UN alarmed over children killed in Myanmar conflict  

Agency urges all parties to stop laying explosives as each side blames the other for the deaths
UN alarmed over children killed in Myanmar conflict   

Internally displaced children play in the field of a temporary shelter in Danai, Kachin state, on May 12, 2018. Reports show that in 2019 alone, 15 children were killed and 36 injured in conflict-affected areas of Myanmar in incidents caused by landmines and explosive remnants of war. (Photo: AFP)

The United Nations is deeply concerned about continued reports of killings and injuries of children with no end in sight to the conflict between Myanmar’s military and the Arakan Army in Rakhine.

Four children were killed and five more were injured when an explosive device went off while they were collecting firewood in the forest in Buthidaung township in Rakhine on Jan.6.

The Myanmar military and the Arakan Army have blamed each other for the deaths.

UNICEF Myanmar reports that in 2019 alone, 15 children lost their lives and 36 were severely injured in conflict-affected areas of the country as a result of incidents caused by landmines and explosive remnants of war (ERWs).

“We urge all parties to the conflict to stop laying mines and to clear existing mines and unexploded ordinance to ensure the safety of children caught up in conflict, and to uphold their right to protection,” UNICEF said in a Jan.10 statement.

It also urges the government “to facilitate access for the provision of emergency mine risk education activities so children, teachers and other community members receive psychosocial support and mine risk education in schools and communities in all conflict-affected areas.”

Bishop Alexander Pyone Cho of Pyay diocese which covers Rakhine said the ongoing fighting has largely impacted civilian lives, with no end in sight.

“The elderly, young people and children are the victims of the war,” he said.

The prelate has called for dialog among all parties as violence escalates in Rakhine State.

The Rakhine conflict has killed at least 90 civilians and displaced thousands more since it began in December 2018.

At least 44,000 people are displaced in 119 sites in Rakhine and more than 1,800 people are displaced in 12 sites in Chin State, according to the UN.

The Arakan Army is a largely Buddhist militia fighting for greater autonomy for indigenous ethnic Rakhine in the state.

Rakhine also has a separate conflict that has seen more than 700,000 Muslim Rohingya flee to neighboring Bangladesh since August 2017 due to military offensives.

The Landmine Monitor report said that from mid-2018 to October 2019, Myanmar was the only country where government security forces had deployed mines.
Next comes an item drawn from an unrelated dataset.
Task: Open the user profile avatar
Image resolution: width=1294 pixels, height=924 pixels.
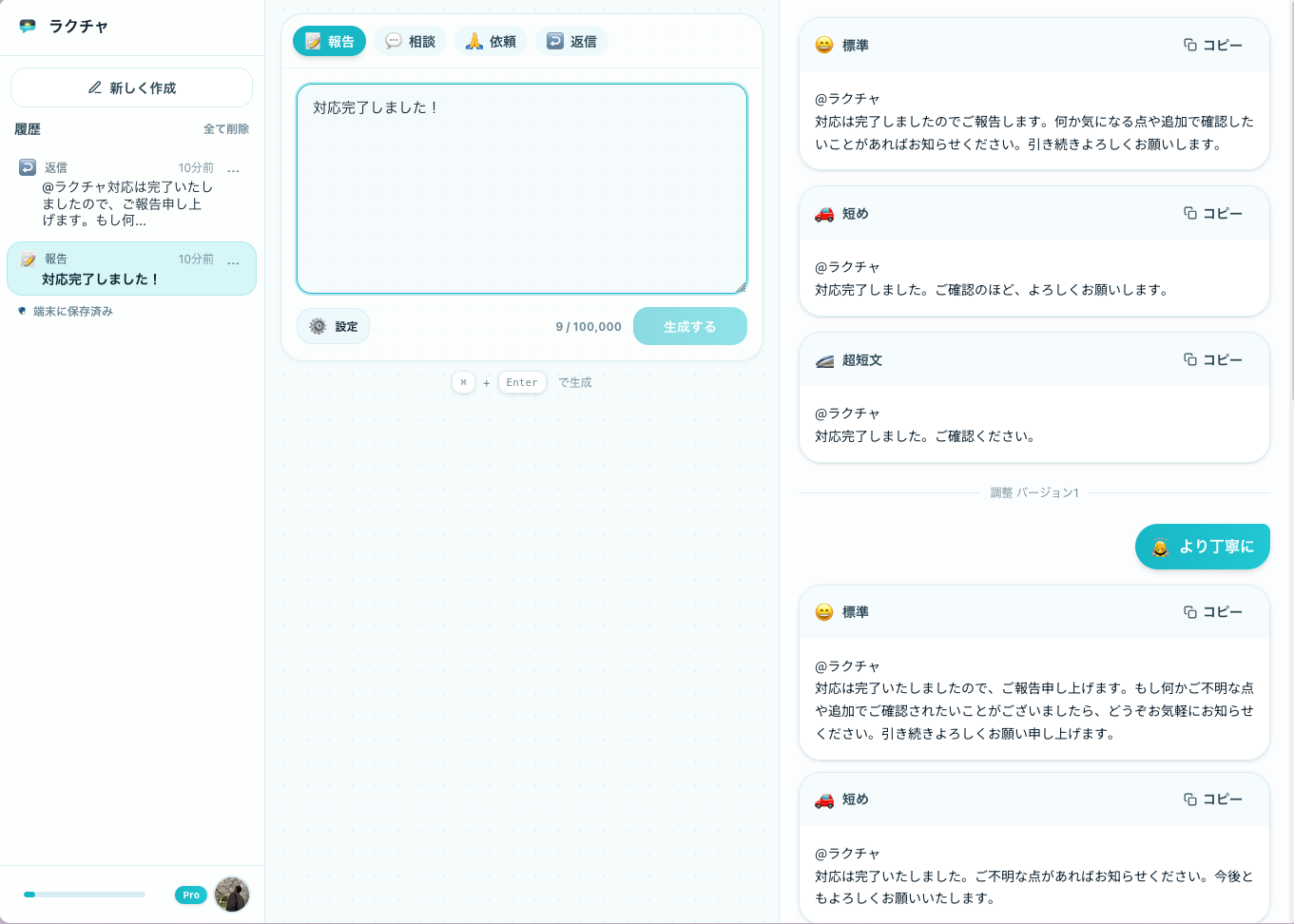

A senior official told local media that 168 people were injured in mine blasts in the first nine months of 2019, with 126 people left disabled. He added that most explosions happened in conflict areas: 46 percent in Shan State, 24 percent in Rakhine and 18 percent in Kachin State.

Myanmar is ranked third after Colombia and Afghanistan in terms of having the highest mine-related casualty in the world. Myanmar recorded 3,745 such casualties between 1999 and 2014. 

Myanmar has yet to sign the 1997 Mine Ban Treaty adopted by more than 80 percent of nations. The Myanmar military has laid landmines every year since 1997. Reports also reveal that most of the country’s 20 or so armed ethnic groups have used mines.